[STATED EXERCISE]
Can you copy, word for word, the stretch of the data from the line containing "Where should I" through the end of the data, omitting the pictures?

[MATERIAL FOR THIS EXERCISE]
-- BEGIN --
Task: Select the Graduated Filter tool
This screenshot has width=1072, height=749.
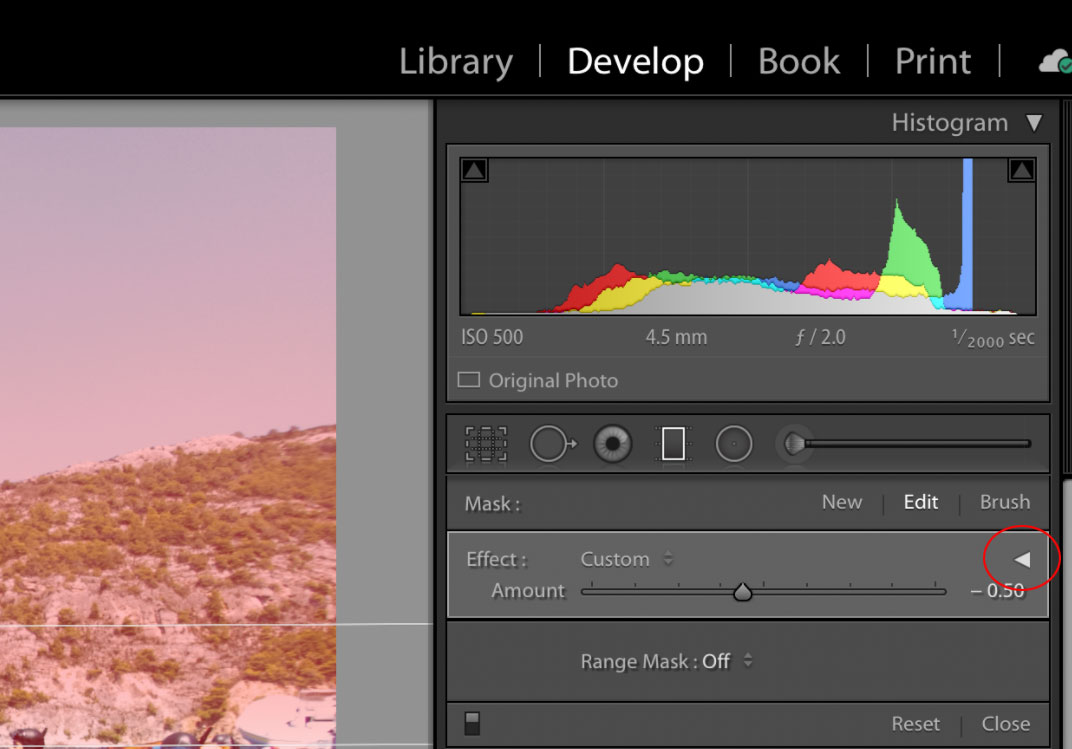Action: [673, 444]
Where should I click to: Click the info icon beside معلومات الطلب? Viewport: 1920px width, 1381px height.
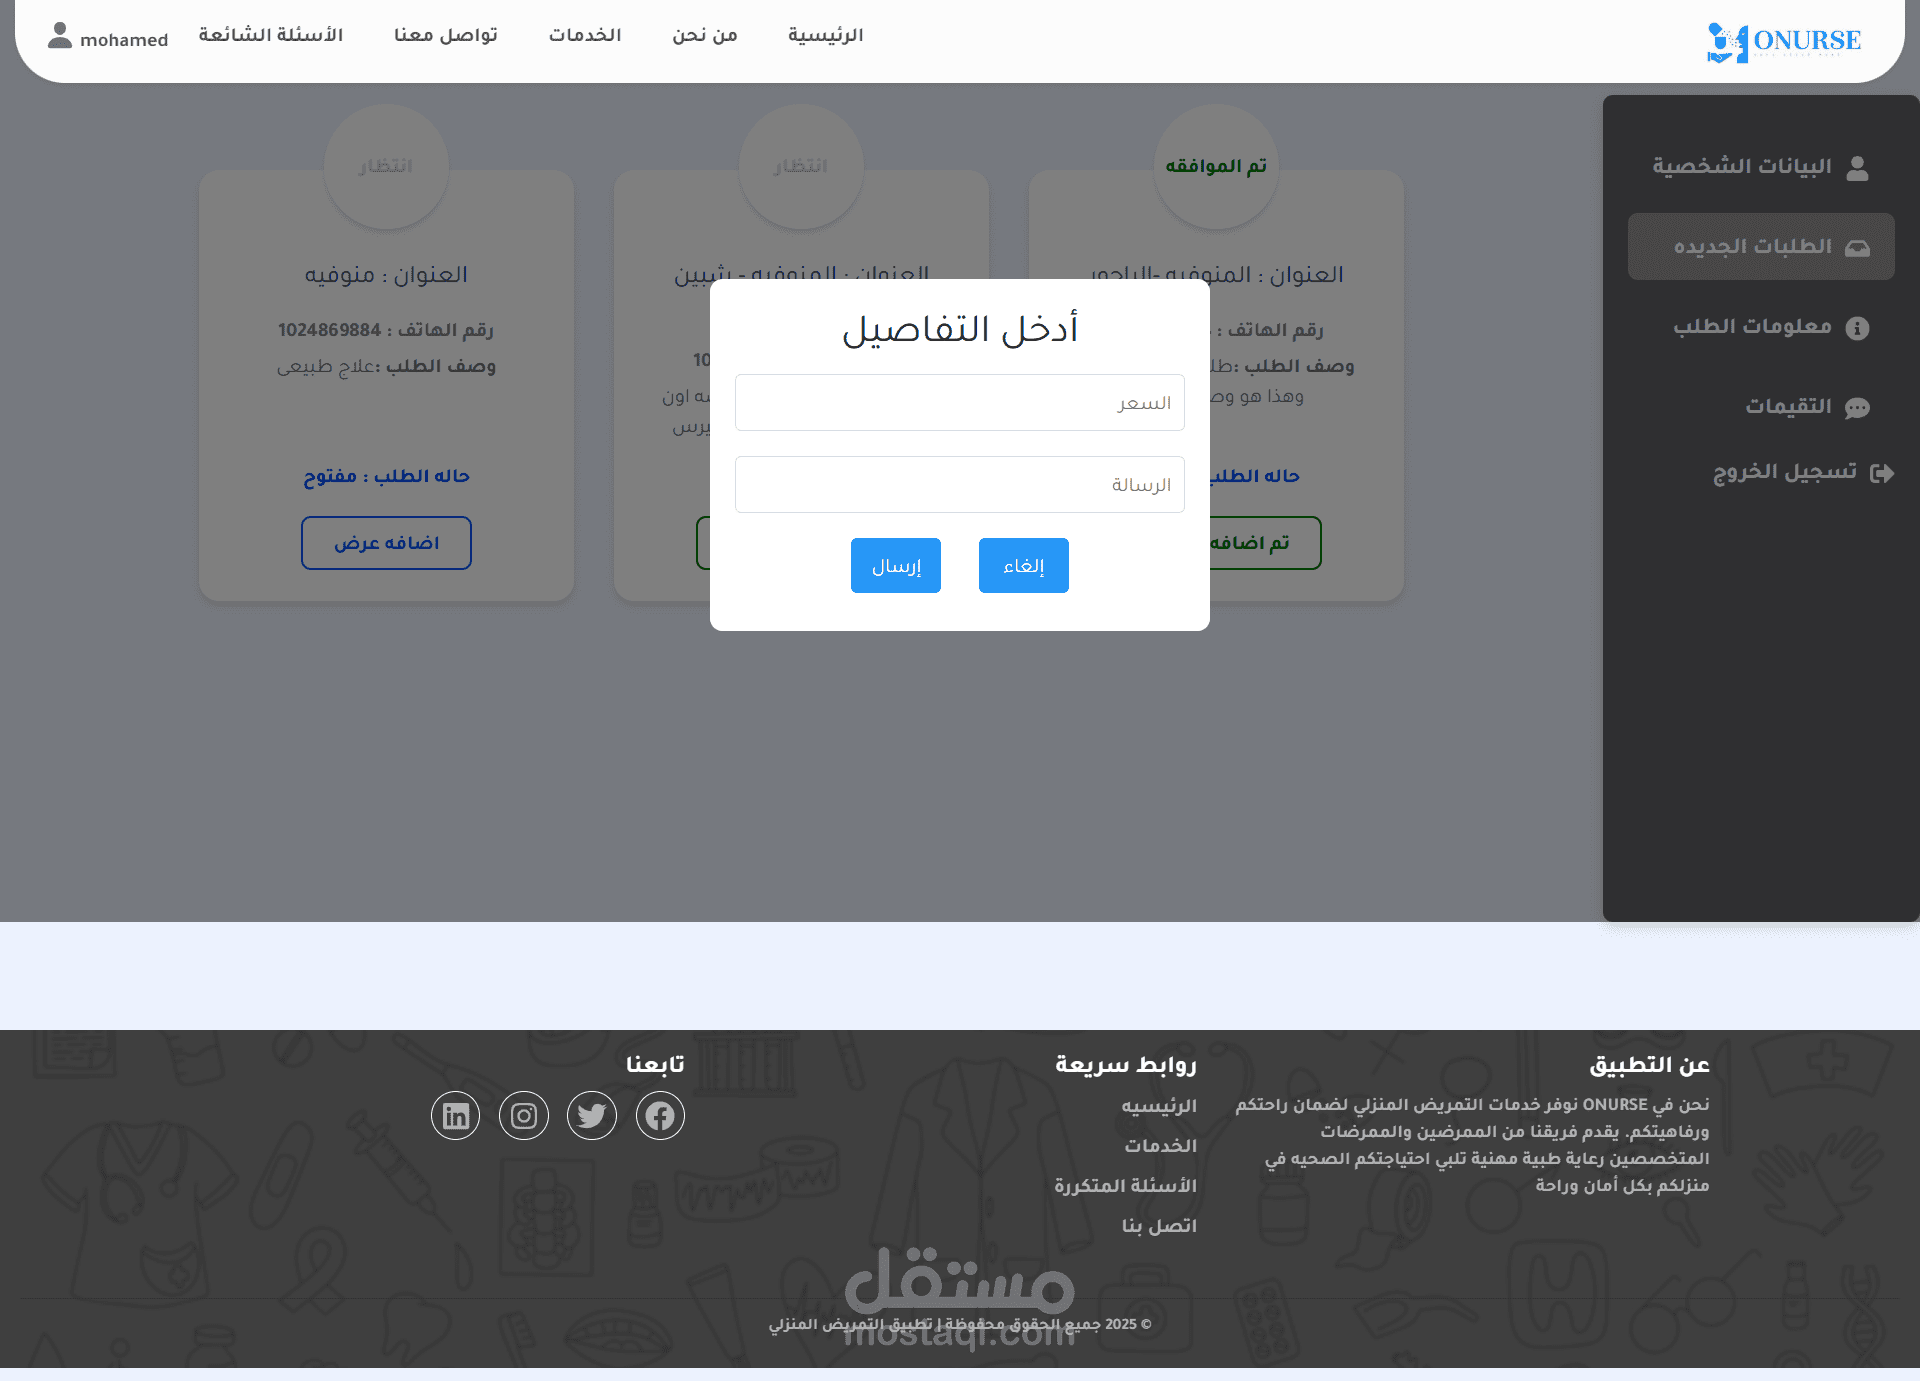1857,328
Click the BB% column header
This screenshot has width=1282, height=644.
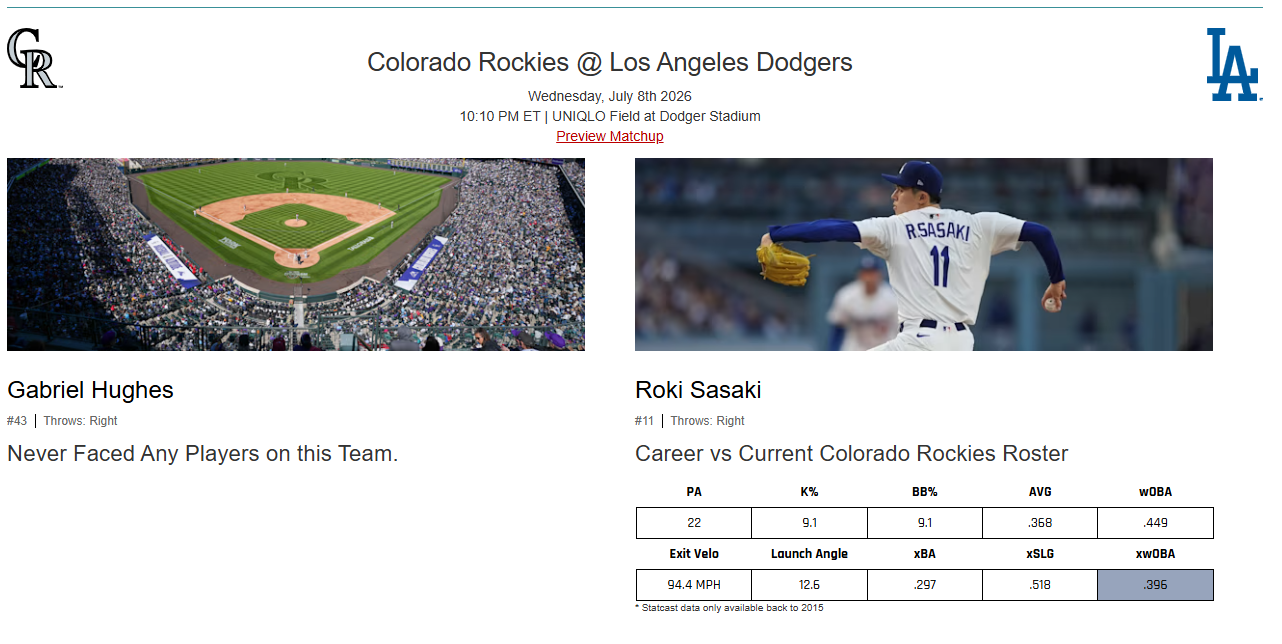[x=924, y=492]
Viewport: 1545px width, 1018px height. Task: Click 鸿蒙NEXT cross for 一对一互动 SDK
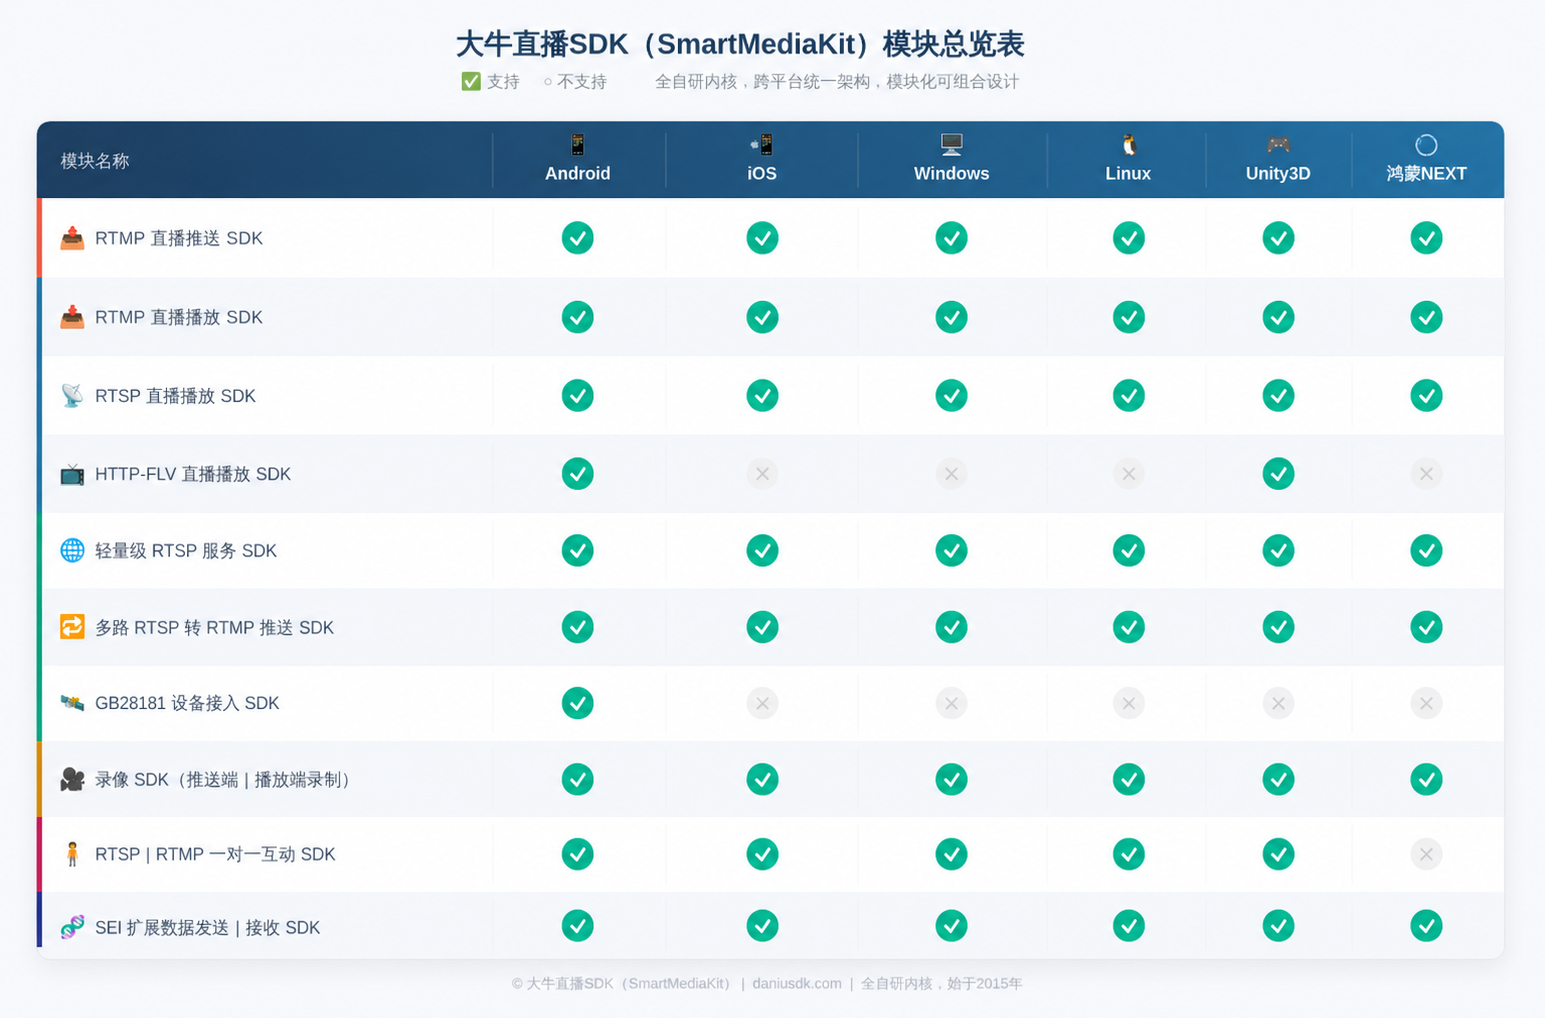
-- END --
[ANSWER TO THIS TASK]
Where should I click to: Click the info icon beside معلومات الطلب? Viewport: 1920px width, 1381px height.
1857,328
Click the BB% column header
This screenshot has width=1282, height=644.
[x=924, y=492]
Viewport: 1545px width, 1018px height. Task: Click 鸿蒙NEXT cross for 一对一互动 SDK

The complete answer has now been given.